Sinirlenme eşiğimizin bu kadar düşük olmasının nedenlerinden birini sömürü düzeninin iyice yer etmesine, ekonomik kıtlığın gitgide artmasına dayandırıyorum. Herkes sinirli, kimsenin keyfi yok, öfkeden çıldırmış gibi insanlar. Ha pardon, kimilerinin keyfi yerinde değil mi? Ama keyfi yerinde olanlar da öfkeli. Neyse. En ufak bir şeyde kavgaya tutuşuyor insanlar, gerginlik sardı ülkeyi. Doğru ve güzel şartlarda yaşayamıyor insanlar, boş vaktin, huzurun, güvenin, sevginin anlamını, değerini yitirdik ve yitirmeye devam ediyoruz. Çalışma hayatının ve sistemin getirdiği ekonomik baskının dışa vurumu öfke olarak karşımıza çıkıyor. Tekrarlıyorum, asıl neden tabii ki bu değil. Kim bilir ne biyolojik, ne psikolojik problemler yatıyordur şiddetin altında fakat şiddetin nedenlerinden birinin başımıza getirdiğimiz bu düzen olduğunu düşünüyorum. İstemsiz yapılan işler, istemsiz kurulan ilişkiler; sinir hastası bir millet olduk. Çoğu insan sevmediği işi yapıyor, demişti bir tanıdığım. Yaşanır mı böyle? Normal geliyor bu insanlara.

Trump Birleşik Devletlerde kaybettiğinde orada yaşayan bir gazeteci, halkın oldukça gevşediğini belirtmişti. Birleşik Devletlerde yaşayan halkın uzun süredir Trump dönemi kadar gerilmediğini gözlemlemiş. Yönetimlerin seçtiği tarz halkları geriyor. Kızgınlık, şiddet, ötekileştirme, nefret, para sıkıntısı, gelecek kaygısı ve hoşgörüsüzlük ele geçiyor toprakları. Gerçi ülkemizde gelecek kaygısı yok artık. Anın içinde kaygılı insanlar, her saniye anksiyeteye bürünmüş topraklarda. Bunun farkında değil misiniz? Bunların hepsi öfkeye dönüyor, patlamaya hazır bomba gibi geziyor millet dışarda. Bunun farkında mıyız? Herkesin acelesi var, herkes kızgın. Bunun nedenlerinden biri refah seviyemizin düşük olması, vaktimizin olmaması, emeğimizin, gücümüzün sömürülmesi.

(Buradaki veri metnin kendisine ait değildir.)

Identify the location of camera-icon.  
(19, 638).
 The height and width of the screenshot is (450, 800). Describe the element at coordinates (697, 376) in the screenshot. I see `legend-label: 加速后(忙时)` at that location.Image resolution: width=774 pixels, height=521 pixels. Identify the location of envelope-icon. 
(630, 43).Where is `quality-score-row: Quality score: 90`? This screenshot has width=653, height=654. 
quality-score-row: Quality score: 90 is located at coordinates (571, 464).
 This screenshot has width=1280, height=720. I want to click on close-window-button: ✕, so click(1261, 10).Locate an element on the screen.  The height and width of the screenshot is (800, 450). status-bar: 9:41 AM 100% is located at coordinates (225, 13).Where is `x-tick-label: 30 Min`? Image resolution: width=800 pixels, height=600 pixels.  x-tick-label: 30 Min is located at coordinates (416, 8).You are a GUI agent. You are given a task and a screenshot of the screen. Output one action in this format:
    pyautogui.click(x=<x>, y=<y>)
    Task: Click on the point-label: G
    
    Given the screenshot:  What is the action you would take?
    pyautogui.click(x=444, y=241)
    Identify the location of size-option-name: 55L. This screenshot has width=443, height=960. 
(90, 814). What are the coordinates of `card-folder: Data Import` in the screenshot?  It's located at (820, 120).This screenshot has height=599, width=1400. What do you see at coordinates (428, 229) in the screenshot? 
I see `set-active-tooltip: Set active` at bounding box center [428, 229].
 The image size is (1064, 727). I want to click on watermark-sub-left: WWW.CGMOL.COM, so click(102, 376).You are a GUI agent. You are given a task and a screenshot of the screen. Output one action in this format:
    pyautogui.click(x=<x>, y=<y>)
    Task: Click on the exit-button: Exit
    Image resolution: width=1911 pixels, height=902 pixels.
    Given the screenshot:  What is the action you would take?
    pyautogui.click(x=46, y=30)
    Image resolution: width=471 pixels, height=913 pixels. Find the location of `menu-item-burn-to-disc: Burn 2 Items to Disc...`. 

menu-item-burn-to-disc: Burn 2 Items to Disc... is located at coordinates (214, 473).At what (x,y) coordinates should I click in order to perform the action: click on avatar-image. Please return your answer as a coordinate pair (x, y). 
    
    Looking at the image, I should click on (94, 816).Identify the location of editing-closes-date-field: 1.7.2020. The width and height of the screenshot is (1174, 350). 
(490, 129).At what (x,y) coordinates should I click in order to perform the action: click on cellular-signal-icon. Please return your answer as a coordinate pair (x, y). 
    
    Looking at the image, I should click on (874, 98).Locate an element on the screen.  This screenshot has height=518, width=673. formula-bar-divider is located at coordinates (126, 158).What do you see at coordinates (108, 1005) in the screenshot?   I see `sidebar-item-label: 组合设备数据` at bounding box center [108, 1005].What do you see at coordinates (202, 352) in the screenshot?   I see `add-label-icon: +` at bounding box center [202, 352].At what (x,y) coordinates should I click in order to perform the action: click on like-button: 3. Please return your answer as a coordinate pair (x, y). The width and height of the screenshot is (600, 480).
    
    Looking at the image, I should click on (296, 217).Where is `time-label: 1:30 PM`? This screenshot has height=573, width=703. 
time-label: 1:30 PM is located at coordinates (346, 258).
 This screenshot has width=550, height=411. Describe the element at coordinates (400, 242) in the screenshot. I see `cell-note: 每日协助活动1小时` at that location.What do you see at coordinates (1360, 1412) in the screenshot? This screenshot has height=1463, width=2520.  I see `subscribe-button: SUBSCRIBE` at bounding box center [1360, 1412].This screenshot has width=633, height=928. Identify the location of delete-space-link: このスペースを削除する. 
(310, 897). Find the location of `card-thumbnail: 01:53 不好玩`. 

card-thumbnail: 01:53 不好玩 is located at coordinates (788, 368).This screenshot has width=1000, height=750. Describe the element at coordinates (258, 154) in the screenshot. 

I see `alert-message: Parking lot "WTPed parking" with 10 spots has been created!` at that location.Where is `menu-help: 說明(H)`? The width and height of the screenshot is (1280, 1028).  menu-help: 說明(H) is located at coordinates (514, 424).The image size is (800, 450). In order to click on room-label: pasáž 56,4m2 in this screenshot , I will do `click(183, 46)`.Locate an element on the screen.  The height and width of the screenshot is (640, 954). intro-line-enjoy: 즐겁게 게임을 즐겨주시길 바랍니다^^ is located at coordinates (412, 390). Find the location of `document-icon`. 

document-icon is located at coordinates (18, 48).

Peki daha iyisi olamaz mı? Neden bu kadar gerildik biz? Bu soruyu soruyor musunuz kendinize? Veya şöyle sorayım: Gergin misiniz? Kızgın mısınız? Öfkeli misiniz? Sözlü veya fiziksel şiddete maruz kalıyor musunuz? Cevabınız evet ise bunun nedeni ne? Öfkenizi neye dayandırıyorsunuz? Neden bize karşı şiddet eğilimindeler? Hayatımızdan neyi çıkarsak öfkemiz diner? Bunun cevaplarından biri de içinde yaşadığımız düzen değil mi? Dürüst olalım: kadın veya erkek ayrımını bir kenara bırakıp öfkeyi ve şiddeti, insanlığın ve ülkemizin temel problemlerinden biri olarak ele alıp anlamaya çalışmamız ve çözmeye çalışmamız gerek. Bunu çözerken de halkın refahını, mutluluğunu ve güvenliğini en başta tutmaya gerek duyduğumuzu düşünüyorum.